Friday, August 12, 2011

GMHC Commends New Sex Education Policy in NYC School System




For the first time in nearly 20 years, New York City public middle and high schools will be mandated to incorporate sex education as a part of the public school curriculum. This will include age appropriate and culturally sensitive lessons on how to prevent unwanted pregnancies, the risk of unprotected sex, HIV and STI prevention, and how to use condoms.  The new proposal will be implemented in the second semester of the 2011-2012 school year and calls for students to receive a semester of sex education in 6th or 7th grade, and once again in 9th or 10th grade.  Parents will also be given the option to remove their children from lessons on contraception.

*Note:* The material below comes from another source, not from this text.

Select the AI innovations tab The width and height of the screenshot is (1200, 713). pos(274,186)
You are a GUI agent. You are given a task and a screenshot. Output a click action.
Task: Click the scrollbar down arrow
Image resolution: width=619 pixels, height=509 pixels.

“Gay Men’s Health Crisis (GMHC) strongly supports the requirement that sex education be instituted in New York City public middle and high schools. For far too long, abstinence has dominated the conversation of sex education in our public school system,” said Marjorie Hill, PhD, Chief Executive Officer of GMHC. “Age-appropriate comprehensive sex education is a welcomed and much-needed development that will go a long way towards educating students on the practices of safer sex, thus helping to reduce new HIV infections.”

The new mandate is also part of a larger initiative by Mayor Bloomberg to improve the health and well-being of black and Latino teenagers.  According to the Centers for Disease Control, black teens accounted for 75% of all diagnosed HIV infections in 2008 in youth ages 13 to 19.  Additionally, black and Latino young men who have sex with men are disproportionately vulnerable to HIV infection.  This underscores the need to have comprehensive sex education available in public school systems at an early age and the new policy will help provide students the tools and resources for them to be empowered and protect themselves.